REQUIREMENT
Among the lines below, return each one that contains the word "friend".

AVAILABLE RECORDS
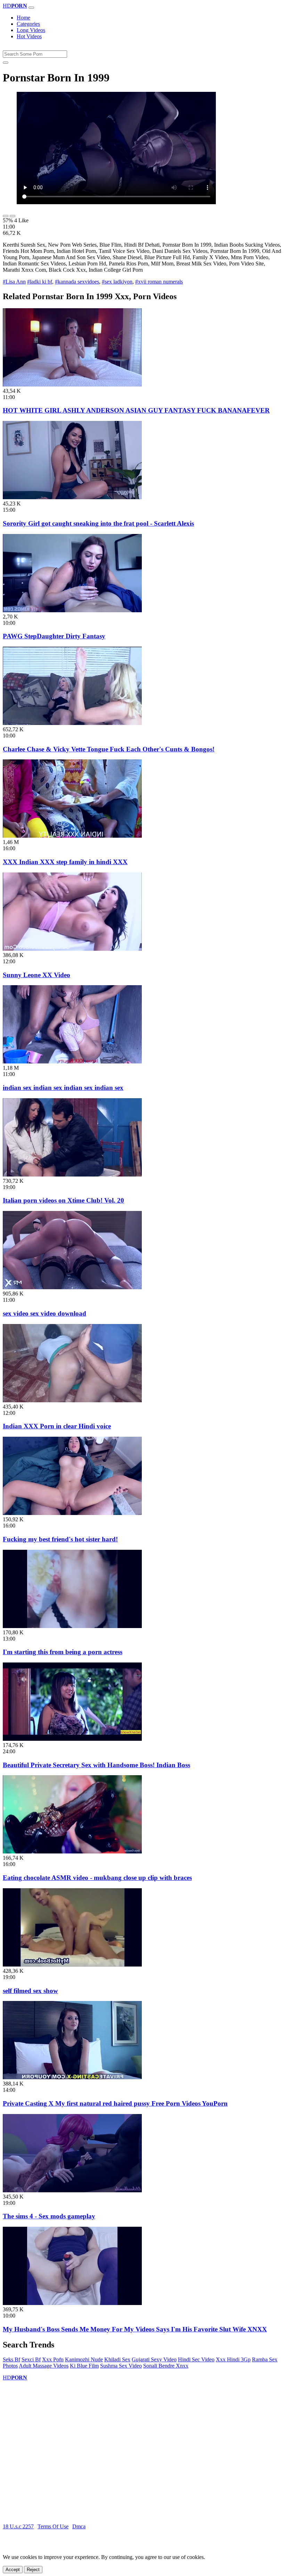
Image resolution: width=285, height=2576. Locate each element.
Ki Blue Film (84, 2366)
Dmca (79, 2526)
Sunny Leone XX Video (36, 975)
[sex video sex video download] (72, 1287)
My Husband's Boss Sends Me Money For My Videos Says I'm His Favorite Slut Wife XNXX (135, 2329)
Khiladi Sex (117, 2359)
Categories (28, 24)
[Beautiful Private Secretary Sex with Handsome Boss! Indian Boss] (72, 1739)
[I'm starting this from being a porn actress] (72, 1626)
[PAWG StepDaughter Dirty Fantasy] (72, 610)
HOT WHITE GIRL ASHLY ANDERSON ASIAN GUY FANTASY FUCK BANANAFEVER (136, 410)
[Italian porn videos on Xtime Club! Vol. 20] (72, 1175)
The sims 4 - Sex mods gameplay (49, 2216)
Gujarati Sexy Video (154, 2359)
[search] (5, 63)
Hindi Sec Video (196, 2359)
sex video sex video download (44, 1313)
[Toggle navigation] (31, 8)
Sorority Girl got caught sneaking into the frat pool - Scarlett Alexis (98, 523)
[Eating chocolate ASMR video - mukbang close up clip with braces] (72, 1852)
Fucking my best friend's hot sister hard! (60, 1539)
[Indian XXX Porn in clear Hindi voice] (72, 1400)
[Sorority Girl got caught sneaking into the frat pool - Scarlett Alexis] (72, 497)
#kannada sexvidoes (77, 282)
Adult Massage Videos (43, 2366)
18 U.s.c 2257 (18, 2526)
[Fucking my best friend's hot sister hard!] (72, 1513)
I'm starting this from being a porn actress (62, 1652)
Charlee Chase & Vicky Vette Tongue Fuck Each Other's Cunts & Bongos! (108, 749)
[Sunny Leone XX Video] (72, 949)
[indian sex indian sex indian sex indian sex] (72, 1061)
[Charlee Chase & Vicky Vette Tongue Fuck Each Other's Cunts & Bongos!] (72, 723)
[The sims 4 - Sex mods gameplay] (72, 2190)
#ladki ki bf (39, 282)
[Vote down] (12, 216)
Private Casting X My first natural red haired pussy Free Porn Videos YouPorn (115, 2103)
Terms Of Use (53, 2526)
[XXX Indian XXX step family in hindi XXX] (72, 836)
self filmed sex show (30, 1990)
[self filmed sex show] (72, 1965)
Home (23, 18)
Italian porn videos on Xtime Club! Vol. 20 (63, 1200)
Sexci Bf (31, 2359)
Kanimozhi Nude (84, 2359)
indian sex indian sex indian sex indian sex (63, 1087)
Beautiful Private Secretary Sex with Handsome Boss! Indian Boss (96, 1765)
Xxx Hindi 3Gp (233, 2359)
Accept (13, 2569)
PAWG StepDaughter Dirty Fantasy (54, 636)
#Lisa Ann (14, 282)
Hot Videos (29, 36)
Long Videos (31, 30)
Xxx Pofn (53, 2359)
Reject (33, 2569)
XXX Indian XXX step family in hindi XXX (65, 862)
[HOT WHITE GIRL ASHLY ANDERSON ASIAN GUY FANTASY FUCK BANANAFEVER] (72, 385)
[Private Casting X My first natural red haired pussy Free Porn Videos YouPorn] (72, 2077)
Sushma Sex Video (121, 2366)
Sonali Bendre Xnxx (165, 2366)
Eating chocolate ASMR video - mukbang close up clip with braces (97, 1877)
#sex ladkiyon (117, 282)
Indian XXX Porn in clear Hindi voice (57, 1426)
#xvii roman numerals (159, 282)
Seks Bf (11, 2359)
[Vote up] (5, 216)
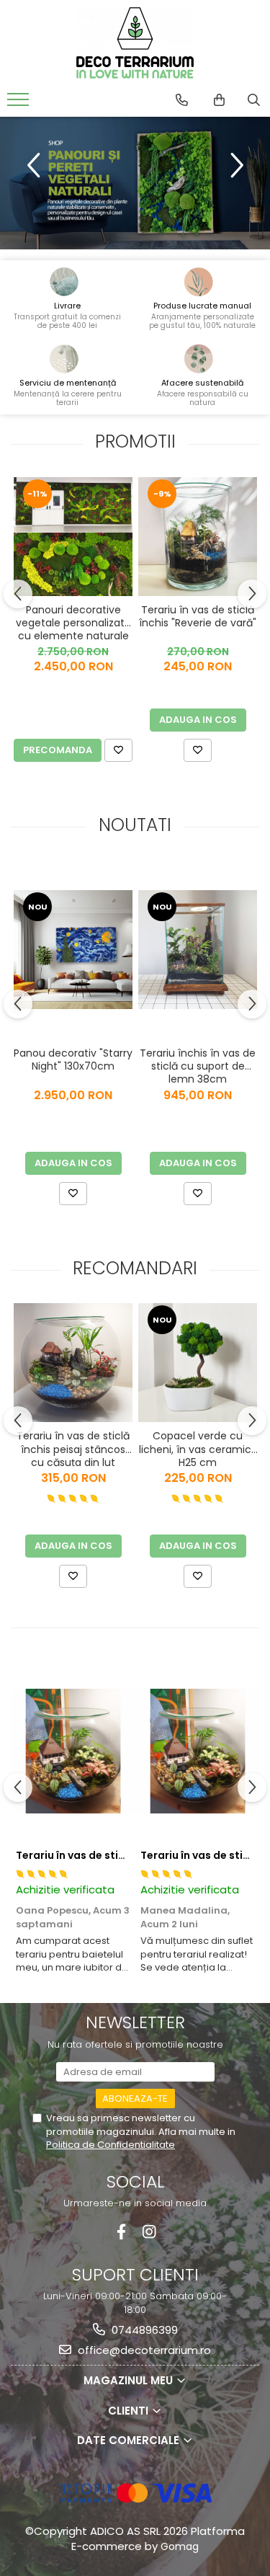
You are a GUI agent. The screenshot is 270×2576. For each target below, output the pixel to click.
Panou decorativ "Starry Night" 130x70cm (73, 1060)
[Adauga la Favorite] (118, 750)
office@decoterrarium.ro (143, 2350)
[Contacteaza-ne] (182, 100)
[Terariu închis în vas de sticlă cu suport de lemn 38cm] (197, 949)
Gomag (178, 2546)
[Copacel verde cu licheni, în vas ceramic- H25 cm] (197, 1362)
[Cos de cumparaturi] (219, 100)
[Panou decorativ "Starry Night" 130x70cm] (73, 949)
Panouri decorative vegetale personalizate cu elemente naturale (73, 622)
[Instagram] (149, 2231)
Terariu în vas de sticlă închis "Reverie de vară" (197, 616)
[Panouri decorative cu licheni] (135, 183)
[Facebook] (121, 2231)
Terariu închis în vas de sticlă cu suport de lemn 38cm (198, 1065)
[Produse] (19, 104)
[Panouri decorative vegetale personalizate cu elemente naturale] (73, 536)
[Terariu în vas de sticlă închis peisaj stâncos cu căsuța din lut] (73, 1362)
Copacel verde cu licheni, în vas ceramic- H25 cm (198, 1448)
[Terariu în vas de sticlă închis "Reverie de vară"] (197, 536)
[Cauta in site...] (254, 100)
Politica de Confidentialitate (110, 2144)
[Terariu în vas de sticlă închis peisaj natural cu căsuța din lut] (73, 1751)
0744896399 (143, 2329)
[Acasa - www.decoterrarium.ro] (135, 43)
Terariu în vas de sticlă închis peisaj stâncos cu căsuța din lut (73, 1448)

--

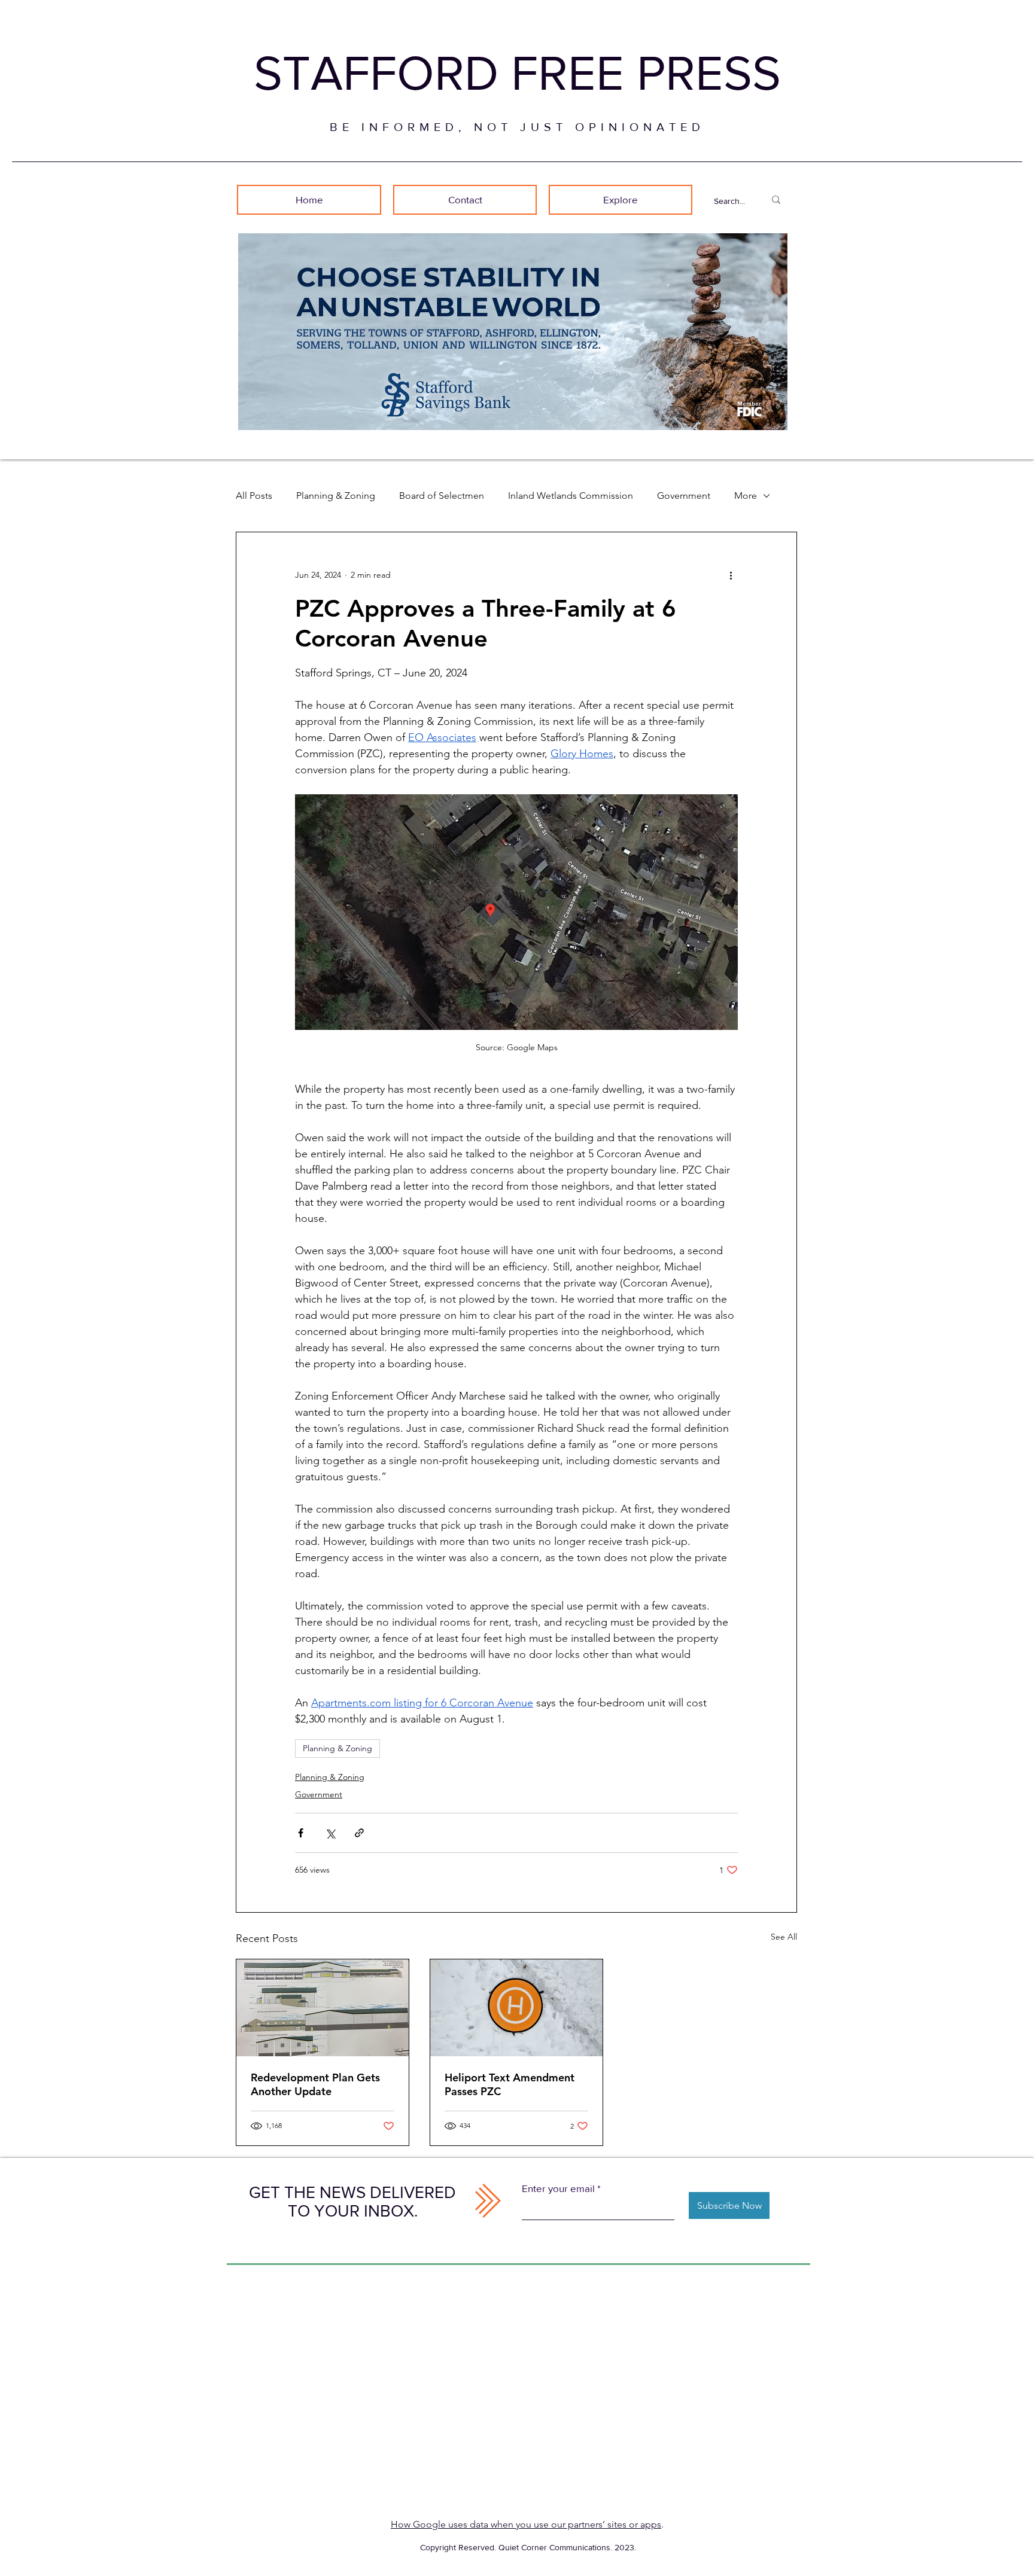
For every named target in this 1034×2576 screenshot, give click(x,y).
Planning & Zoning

--

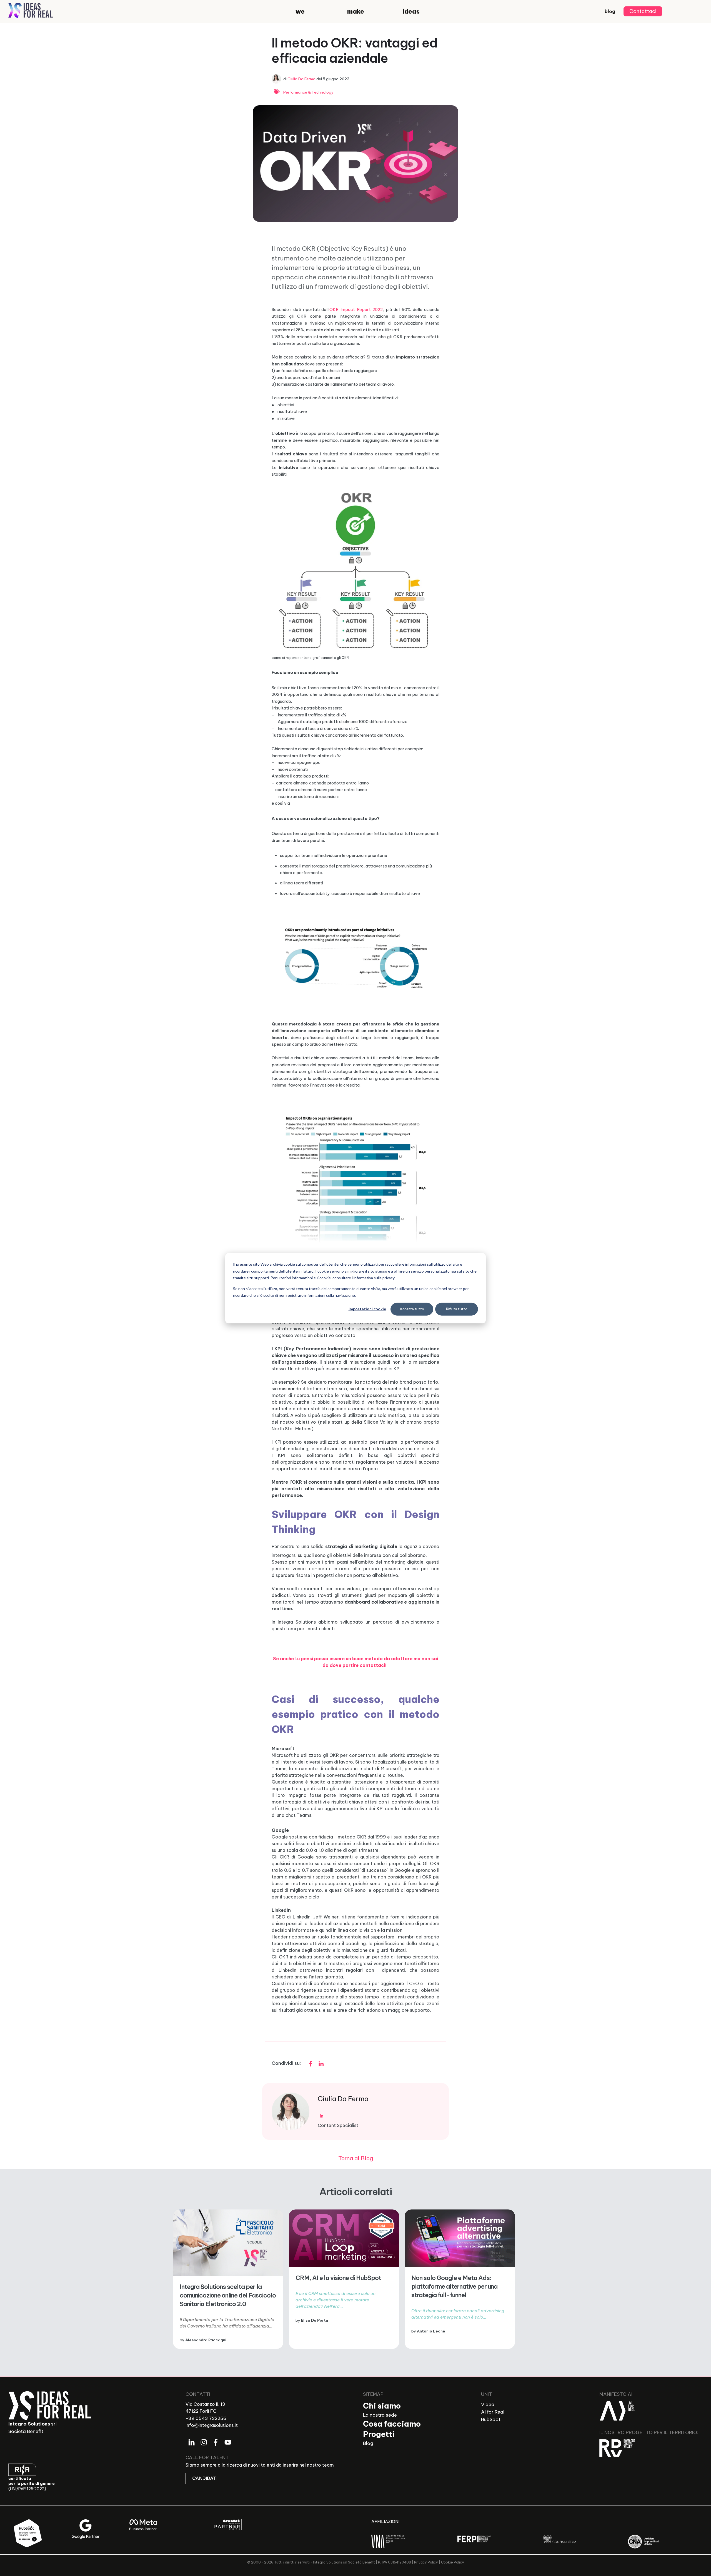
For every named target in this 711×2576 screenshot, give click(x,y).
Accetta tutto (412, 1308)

REPLY
Fucking my best friend's hot sister hard! (60, 1539)
[Fucking my best friend's hot sister hard!] (72, 1513)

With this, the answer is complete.